Brief >> Reproduce the data exactly as given, except for any images.

Collected data entries

==*==

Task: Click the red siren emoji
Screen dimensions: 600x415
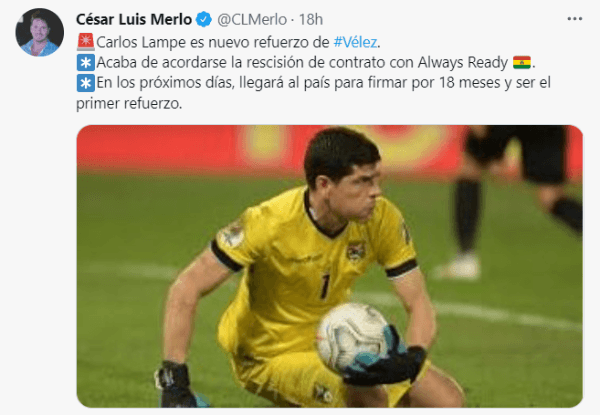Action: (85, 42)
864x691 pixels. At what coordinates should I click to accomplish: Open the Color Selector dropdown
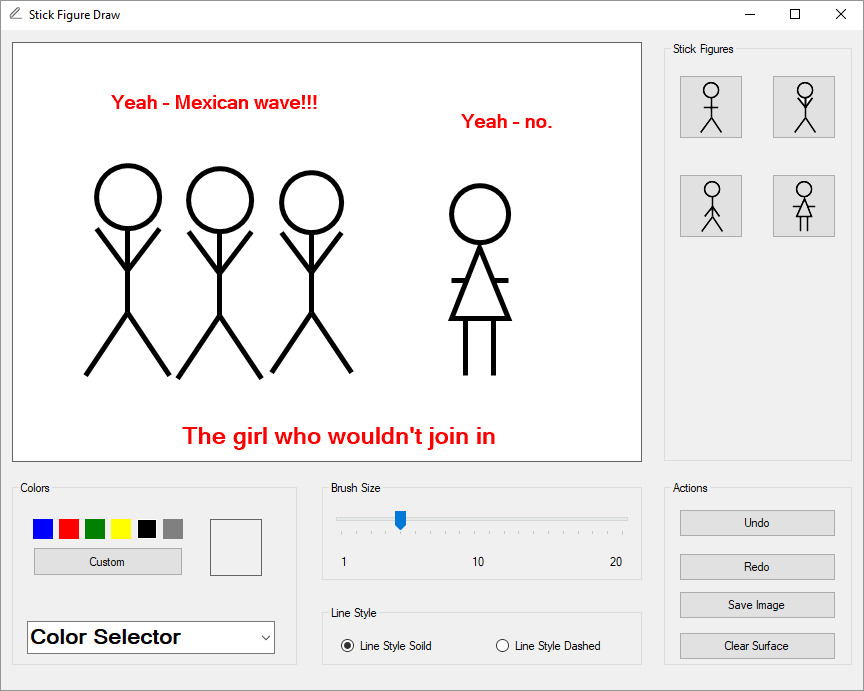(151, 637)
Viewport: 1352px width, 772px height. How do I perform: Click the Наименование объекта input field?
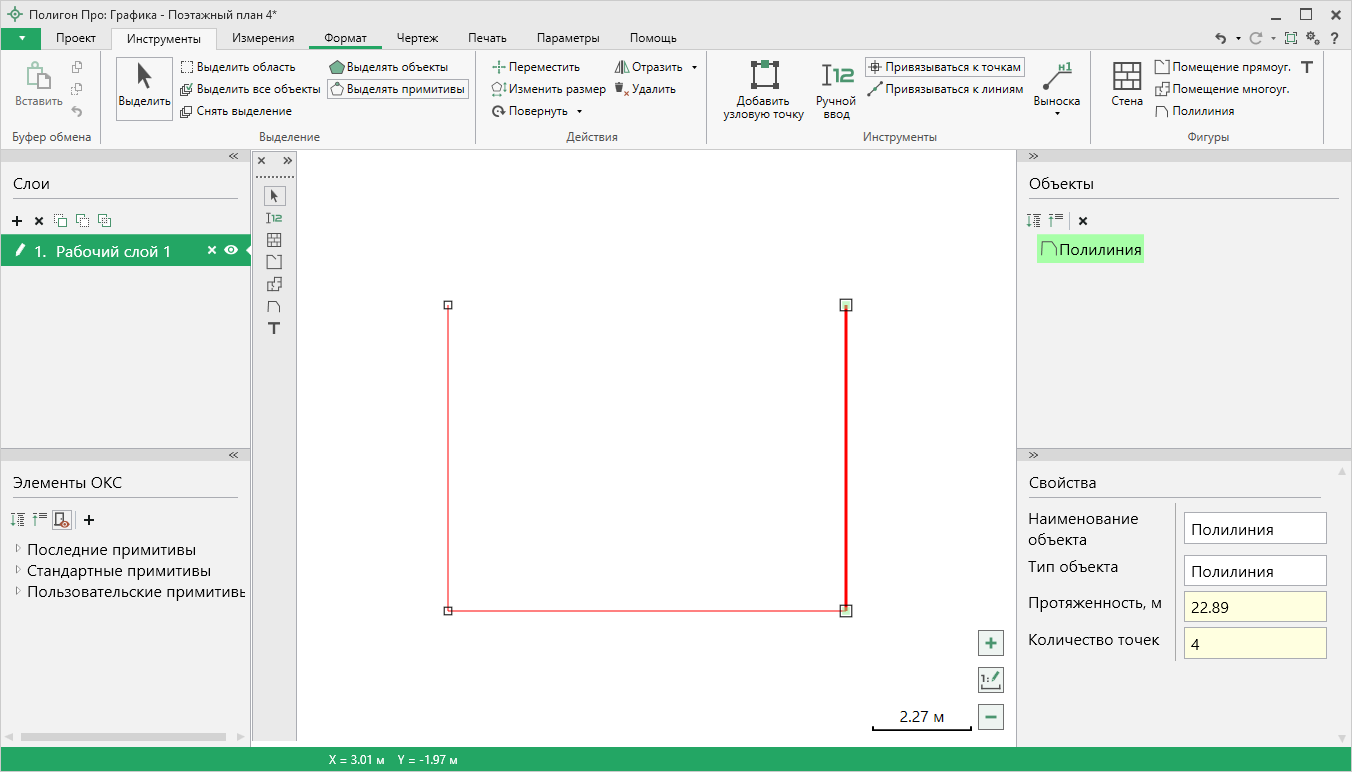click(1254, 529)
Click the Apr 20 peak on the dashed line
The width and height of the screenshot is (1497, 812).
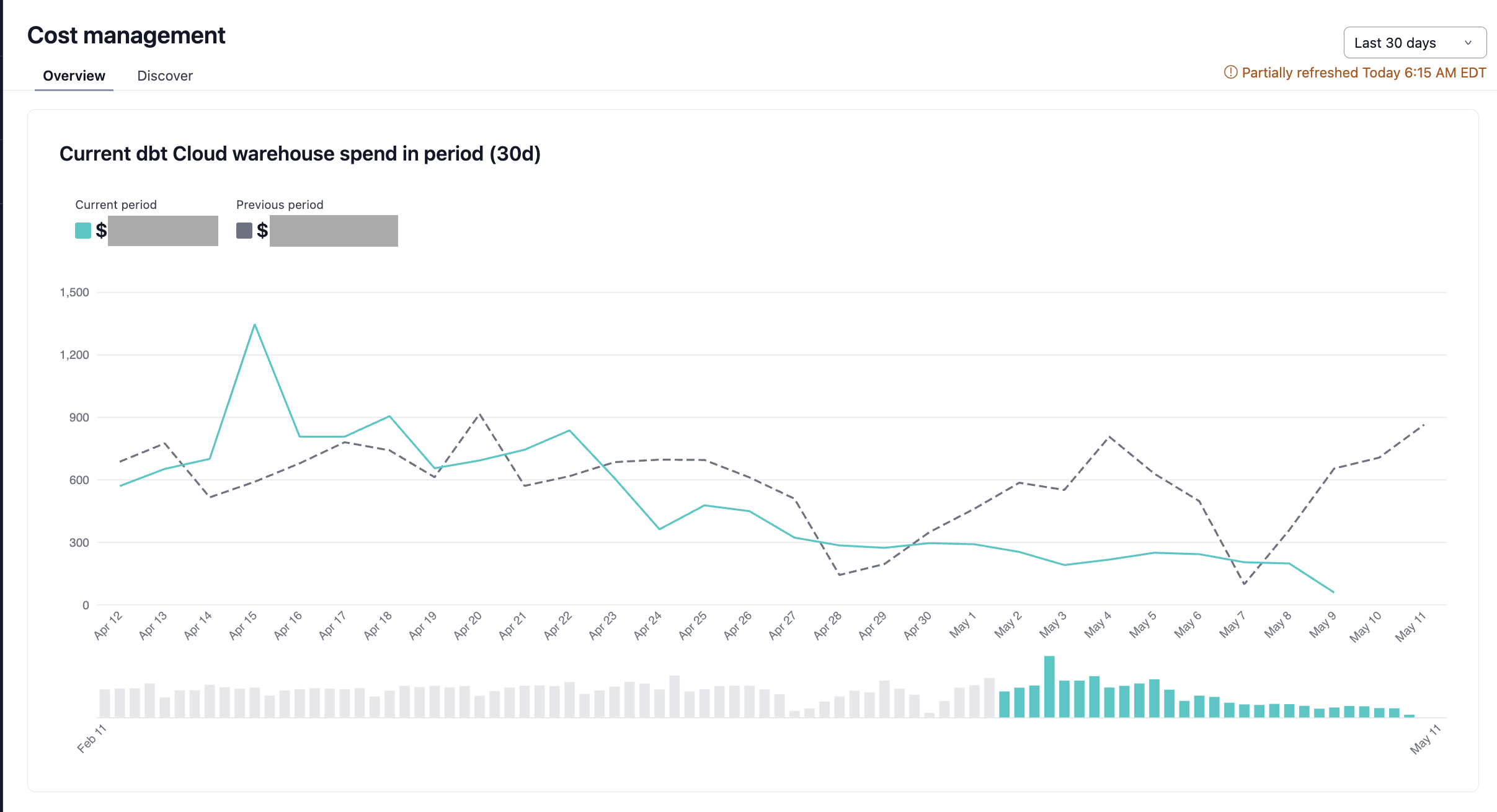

==*==

Written solution >>
Task: Click the red siren emoji
Screen dimensions: 600x415
Action: (85, 42)
864x691 pixels. At what coordinates should I click to accomplish: Open the Color Selector dropdown
(151, 637)
Viewport: 1352px width, 772px height. How do I perform: Click the Наименование объекта input field?
click(1254, 529)
Click the Apr 20 peak on the dashed line
The width and height of the screenshot is (1497, 812).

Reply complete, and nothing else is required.